Steve and I talked for hours. He shared his journey; the successes of a thriving business, his new marriage (the elder son in me had been bitter I wasn't invited,) his daughter and second child they are expecting. Then he asked if I would baptize him. He wanted a fresh start with God. I have only baptized two people. Janna, and my Uncle George. I told him it would be such an honor. Then he asked if I had some direction I could give him on how to grow in his faith and catch up on all the lost, wasted time.
Of course, I busted out the fresh robe, the family ring and new shoes to try on. He needed to understand the grace God covers him with, his identity in Christ and new rhythms to begin walking in.

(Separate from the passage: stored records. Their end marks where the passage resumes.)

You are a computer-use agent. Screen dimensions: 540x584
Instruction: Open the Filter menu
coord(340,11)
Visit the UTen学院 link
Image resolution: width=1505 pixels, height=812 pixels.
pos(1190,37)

I recommended he read "Return of the Prodigal Son." Two days later, he replied, "Okay, I'm done. How did you know that would be SO perfect for me? Wow. So we unpacked it together. He went through the emotions of self-disgust for wasting so many years, yet came to terms that he wants to develop a father's heart, and asked me "how!"
Next, we began to look at how his life (and mine) can intersect with God more. I summarized 20 years of learning into 30 minutes. Bro took notes! I shared of Spiritual Disciplines and life rhythms that could set him up to receive more of Jesus and lose more of self. I summarized 'The Life You've Always Wanted' book, pairing up spiritual disciplines with sins of commission or omission, so we are thoughtful of what we add or subtract when connecting with God. He loved it, and already has been taking solitudes to slow down, taking times of silence to listen, studying God's word to fill his mind with more, and taking weekly time to 'celebrate' and praise God to re-direct glory from self to God.

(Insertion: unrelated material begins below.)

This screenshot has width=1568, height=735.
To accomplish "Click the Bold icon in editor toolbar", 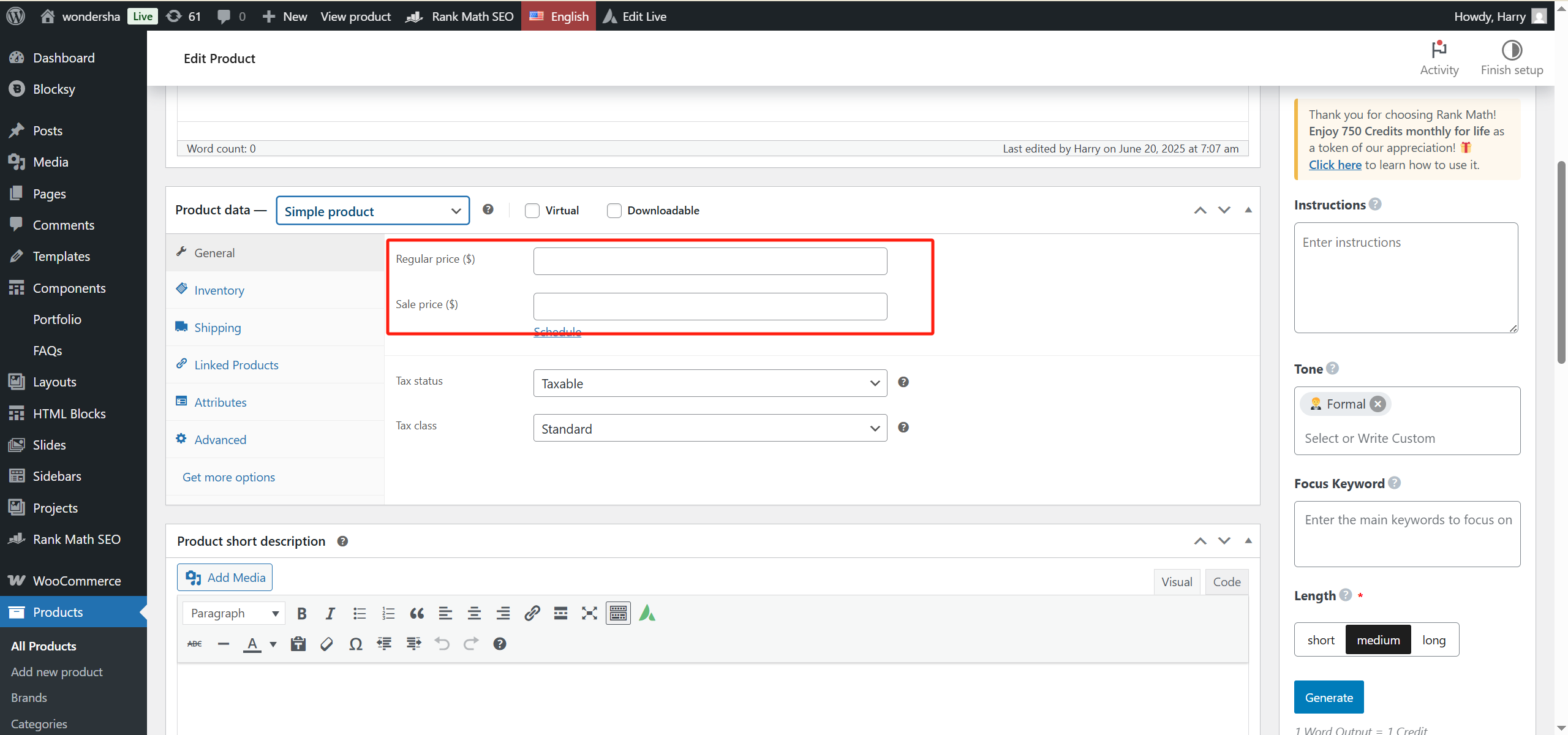I will [301, 613].
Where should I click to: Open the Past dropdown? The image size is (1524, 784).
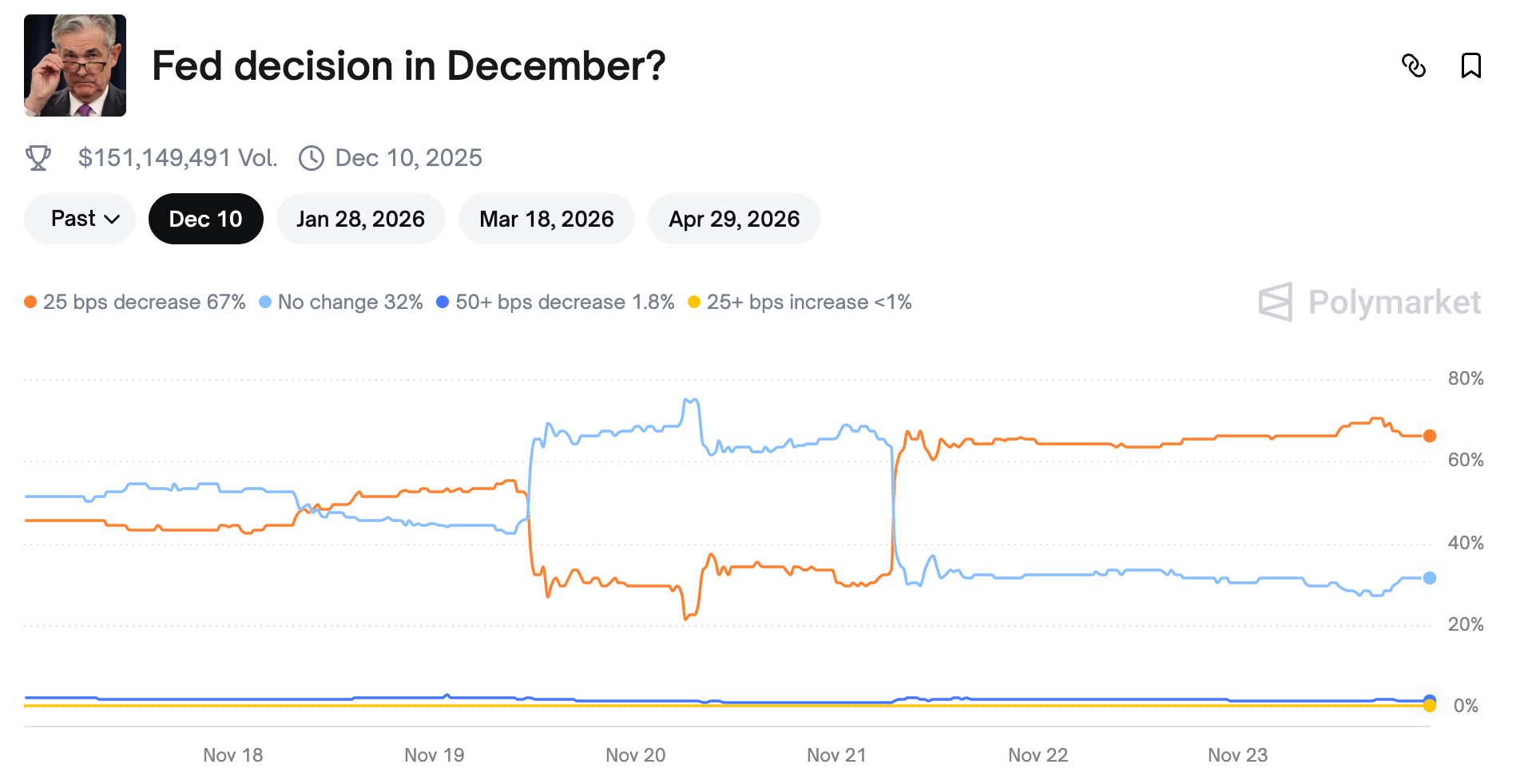tap(80, 219)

I am finding that it is so amazing to see from the eyes of the father in the scene. To be the one welcoming, forgiving, restoring, clothing and fitting for new shoes to walk in. I know what its like to be on the other end of that story. Mentors, Tanya, friends, God...I have been welcomed back so many times when I drifted or wandered. What a joy to welcome back one of my "3." As I drive home this month, that picture will have a whole new meaning.
Do you need to come home? Welcome others back? Seek those who are lost? Read Luke 15 all over again from the eyes of the father.